Total dividends paid by P&C subsidiaries to HFSG holding company in 2018 were $3.1 billion. This includes extraordinary dividends of $3.0 billion, comprised of a $1.9 billion principal paydown on the intercompany note owed by Hartford Holdings, Inc. ("HHI") to Hartford Fire Insurance Company related to the life and annuity business sold in May 2018, $226 related to interest payments on the note and $900 to fund near-term obligations of the HFSG holding company. In addition, there was $50 of ordinary P&C dividends that were paid to HFSG holding company, and $110 of capital contributed by the HFSG holding company to a run-off P&C subsidiary. Excluding the interest payments on the intercompany note and dividends that were subsequently contributed to a P&C subsidiary, net dividends paid by P&C subsidiaries to HFSG holding company were $2.8 billion during 2018.

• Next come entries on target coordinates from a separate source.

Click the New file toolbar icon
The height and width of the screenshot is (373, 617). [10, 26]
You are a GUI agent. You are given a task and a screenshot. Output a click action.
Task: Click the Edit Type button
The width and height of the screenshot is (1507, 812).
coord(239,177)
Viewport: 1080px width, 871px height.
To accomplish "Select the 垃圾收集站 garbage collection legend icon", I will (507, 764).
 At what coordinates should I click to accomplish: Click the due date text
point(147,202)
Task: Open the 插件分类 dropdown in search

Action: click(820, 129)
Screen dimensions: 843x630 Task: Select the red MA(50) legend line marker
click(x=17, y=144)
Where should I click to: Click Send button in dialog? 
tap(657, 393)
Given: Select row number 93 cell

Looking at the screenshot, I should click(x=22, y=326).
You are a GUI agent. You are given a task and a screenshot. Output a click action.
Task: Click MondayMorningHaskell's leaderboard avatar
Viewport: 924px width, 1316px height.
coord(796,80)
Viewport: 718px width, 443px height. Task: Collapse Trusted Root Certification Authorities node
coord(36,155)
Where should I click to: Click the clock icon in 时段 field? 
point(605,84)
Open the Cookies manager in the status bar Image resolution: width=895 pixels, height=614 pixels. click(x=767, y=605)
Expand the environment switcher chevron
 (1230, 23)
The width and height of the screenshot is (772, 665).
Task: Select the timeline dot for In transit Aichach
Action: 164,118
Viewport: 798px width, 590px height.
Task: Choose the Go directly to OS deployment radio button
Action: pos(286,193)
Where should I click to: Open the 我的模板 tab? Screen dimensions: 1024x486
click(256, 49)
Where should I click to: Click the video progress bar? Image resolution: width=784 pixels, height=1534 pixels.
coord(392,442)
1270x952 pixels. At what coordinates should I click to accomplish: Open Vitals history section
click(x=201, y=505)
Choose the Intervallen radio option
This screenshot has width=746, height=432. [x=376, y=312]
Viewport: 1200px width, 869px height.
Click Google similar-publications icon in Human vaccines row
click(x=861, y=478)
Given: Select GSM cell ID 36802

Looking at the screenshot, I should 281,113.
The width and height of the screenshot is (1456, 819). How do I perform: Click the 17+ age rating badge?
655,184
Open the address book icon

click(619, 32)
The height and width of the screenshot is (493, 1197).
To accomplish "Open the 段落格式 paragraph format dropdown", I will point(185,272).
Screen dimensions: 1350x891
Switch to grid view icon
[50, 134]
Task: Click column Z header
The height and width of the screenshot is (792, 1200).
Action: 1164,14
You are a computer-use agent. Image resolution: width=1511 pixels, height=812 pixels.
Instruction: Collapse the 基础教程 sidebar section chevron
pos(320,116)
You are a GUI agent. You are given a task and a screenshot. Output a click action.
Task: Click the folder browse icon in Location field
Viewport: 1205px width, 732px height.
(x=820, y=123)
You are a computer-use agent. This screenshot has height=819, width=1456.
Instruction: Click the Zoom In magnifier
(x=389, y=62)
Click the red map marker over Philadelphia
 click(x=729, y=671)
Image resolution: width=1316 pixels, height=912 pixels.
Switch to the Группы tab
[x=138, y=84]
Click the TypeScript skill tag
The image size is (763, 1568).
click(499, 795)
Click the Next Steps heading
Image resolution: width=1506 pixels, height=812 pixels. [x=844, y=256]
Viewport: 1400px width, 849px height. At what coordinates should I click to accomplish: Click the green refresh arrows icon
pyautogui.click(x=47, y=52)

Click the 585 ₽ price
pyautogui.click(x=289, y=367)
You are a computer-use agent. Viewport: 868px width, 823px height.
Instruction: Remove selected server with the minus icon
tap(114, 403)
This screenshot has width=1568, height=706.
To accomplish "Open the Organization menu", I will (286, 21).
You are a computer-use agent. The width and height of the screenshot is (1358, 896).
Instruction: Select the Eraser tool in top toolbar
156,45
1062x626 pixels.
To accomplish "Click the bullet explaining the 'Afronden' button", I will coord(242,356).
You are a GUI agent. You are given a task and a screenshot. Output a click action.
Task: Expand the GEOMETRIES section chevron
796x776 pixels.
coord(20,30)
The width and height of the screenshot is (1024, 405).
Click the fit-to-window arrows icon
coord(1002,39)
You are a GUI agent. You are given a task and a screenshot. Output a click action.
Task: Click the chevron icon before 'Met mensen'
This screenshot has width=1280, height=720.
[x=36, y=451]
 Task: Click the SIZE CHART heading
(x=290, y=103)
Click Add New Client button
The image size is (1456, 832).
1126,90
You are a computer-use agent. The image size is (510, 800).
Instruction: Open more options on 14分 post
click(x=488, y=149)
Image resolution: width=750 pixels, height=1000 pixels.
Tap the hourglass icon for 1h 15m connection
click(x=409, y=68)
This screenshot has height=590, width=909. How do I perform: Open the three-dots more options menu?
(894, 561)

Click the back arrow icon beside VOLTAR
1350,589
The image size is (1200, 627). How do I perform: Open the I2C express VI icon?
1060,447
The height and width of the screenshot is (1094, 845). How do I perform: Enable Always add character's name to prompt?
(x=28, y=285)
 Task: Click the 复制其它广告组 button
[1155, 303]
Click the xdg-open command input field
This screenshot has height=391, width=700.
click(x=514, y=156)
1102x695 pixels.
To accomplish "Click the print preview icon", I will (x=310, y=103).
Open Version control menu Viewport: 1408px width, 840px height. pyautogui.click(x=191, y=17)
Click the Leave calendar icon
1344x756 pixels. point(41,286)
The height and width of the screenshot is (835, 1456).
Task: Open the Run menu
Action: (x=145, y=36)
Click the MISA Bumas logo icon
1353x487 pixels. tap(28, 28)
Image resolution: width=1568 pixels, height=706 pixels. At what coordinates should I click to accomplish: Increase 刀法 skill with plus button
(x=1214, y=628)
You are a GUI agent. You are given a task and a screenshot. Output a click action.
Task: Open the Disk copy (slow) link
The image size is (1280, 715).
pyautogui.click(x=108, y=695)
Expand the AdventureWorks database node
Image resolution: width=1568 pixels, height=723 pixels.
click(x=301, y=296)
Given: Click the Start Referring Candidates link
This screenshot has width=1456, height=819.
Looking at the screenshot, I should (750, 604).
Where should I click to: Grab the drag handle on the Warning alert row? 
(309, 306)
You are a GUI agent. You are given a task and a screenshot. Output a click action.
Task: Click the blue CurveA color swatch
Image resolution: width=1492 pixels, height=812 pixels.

Total net dividends received by HFSG holding company in 2018 were $2.9 billion, including the $2.8 billion from P&C subsidiaries and $119 from Hartford Funds during the year. There were no dividends received from Hartford Life and Accident in 2018.
Under the formula described above, in 2019, the Company’s property and casualty insurance subsidiaries are permitted to pay up to a maximum of approximately $1.2 billion in dividends to HFSG Holding Company without prior approval from the applicable insurance commissioner, though only $200 of this dividend capacity could be paid before the fourth quarter of 2019. In 2019, HFSG Holding Company does not anticipate receiving net dividends from its property and casualty insurance subsidiaries, as planned 2019 dividends were received in the fourth quarter 2018. The HFSG Holding Company generally expects to receive net dividends of $850 to $900 a year from its property and casualty insurance subsidiaries subject to the profitability of those subsidiaries and their capital needs.
Hartford Life and Accident Insurance Company ("HLA") has $380 dividend capacity for 2019 and anticipates paying $250 to $300 dividends in 2019.
There are no current restrictions on the HFSG Holding Company's ability to pay dividends to its stockholders.
Restricted Net Assets
The Company's insurance subsidiaries had net assets of $10.1 billion, determined in accordance with U.S. GAAP, that were restricted from payment to the HFSG Holding Company, without prior regulatory approval at December 31, 2018.